This repository contains my Master Thesis.
Enabling Cross-System Communication Using Virtual Theories and QMT
Mathematical Knowledge Systems (MKS) are software solutions used by mathematicians in practice to explore specific fields of mathematics and help solving both abstract and computational problems. To solve a specific problem multiple systems are often necessary.
Existing cross-system-communication solutions are ad-hoc, non-expandable, exist only for the most common system combinations and do not maintain semantics across systems. Mathematicians are not interested in technical details required to use these approaches – they only want to explore mathematics and solve problems. In this thesis, we aim to address this problem by designing, implementing and demonstrating a generic, efficient and scalable approach for enabling transparent, semantics-aware, distributed computation across MKS.
MMT is a language and framework that developed to manage mathematical knowledge. It makes use of the theory graph metaphor by organizing knowledge within different concrete theories that are represented by files on disk. To access knowledge in MMT, users can make use a Query Language called QMT.
In the OpenDreamKit project, an EU Horizon 2020 project aiming to provide tools for combining different existing mathematical software systems, we in particular want to make knowledge of these systems available to each other. For this we make use of the so-called Math-In-The-Middle (MiTM) paradigm, a new mathematics-aware, semantic, extensible approach to connecting multiple systems. Instead of building translations between any two of the involved systems, we decided to model the underlying mathematics in MMT and only build interfaces between this Math-In-The-Middle and the systems.

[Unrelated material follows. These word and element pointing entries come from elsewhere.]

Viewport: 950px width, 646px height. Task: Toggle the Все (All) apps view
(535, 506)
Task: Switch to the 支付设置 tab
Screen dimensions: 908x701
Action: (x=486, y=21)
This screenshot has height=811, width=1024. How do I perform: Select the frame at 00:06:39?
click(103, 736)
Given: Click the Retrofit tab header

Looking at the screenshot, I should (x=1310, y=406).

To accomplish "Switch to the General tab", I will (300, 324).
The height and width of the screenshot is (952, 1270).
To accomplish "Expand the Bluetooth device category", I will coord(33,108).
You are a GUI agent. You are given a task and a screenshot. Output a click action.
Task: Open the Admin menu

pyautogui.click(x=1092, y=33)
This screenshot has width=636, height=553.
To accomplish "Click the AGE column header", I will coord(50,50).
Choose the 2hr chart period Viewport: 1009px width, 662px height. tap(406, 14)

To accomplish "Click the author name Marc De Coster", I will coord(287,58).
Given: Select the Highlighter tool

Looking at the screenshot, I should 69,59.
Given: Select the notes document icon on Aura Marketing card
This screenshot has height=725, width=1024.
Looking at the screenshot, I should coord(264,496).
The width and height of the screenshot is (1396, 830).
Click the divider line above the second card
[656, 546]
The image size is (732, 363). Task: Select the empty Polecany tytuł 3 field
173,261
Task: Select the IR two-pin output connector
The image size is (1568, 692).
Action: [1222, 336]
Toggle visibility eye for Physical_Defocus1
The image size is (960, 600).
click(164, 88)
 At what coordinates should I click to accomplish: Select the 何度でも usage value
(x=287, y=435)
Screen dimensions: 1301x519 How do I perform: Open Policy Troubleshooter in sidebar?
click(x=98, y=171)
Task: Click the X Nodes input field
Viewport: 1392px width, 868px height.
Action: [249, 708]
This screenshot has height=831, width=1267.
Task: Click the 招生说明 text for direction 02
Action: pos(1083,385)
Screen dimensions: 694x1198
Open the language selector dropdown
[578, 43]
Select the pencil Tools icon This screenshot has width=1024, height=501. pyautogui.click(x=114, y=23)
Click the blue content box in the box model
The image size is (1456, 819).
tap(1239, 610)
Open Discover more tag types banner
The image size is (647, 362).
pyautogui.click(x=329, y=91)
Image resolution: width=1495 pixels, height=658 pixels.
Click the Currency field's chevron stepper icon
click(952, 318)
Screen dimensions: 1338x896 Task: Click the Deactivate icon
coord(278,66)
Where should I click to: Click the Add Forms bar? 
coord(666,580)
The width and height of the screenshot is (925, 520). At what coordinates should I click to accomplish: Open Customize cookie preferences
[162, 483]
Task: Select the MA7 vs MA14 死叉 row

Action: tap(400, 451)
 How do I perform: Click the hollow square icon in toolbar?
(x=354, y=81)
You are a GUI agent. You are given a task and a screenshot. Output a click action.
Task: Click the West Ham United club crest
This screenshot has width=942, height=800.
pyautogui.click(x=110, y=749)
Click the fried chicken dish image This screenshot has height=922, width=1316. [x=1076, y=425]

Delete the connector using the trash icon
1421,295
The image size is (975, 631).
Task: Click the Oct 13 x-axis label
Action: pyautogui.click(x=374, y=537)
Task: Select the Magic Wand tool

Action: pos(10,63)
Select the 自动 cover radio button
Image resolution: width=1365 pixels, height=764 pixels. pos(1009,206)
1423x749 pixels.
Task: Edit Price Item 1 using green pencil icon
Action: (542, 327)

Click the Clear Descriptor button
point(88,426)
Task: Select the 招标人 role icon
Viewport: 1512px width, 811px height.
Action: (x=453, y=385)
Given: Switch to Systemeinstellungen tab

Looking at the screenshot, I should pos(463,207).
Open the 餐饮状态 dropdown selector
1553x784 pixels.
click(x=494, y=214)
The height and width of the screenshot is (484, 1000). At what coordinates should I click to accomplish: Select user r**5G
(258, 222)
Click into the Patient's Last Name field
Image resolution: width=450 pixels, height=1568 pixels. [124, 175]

On top of the MiTM approach, the concept of virtual theories is introduced to MMT. These are just like concrete theories, but without the assumption of loading all declarations from a file on disk at system startup. We use them to transparently access knowledge across systems. Additionally, we expand the QMT Query Language to enable mathematicians to send queries in a system-independent manner.
In this thesis, we first recap the existing architecture, then move on to discuss our implementation of the Math-In-The-Middle Approach. Next we focus on the example of LMFDB, a mathematical database of objects in number theory and show how it can be implemented as a Virtual Theory to enable the desired communication and computation. Finally, we demonstrate the validity of our approach based on a concrete example.
This work is licensed under a Creative Commons Attribution-ShareAlike 4.0 International License.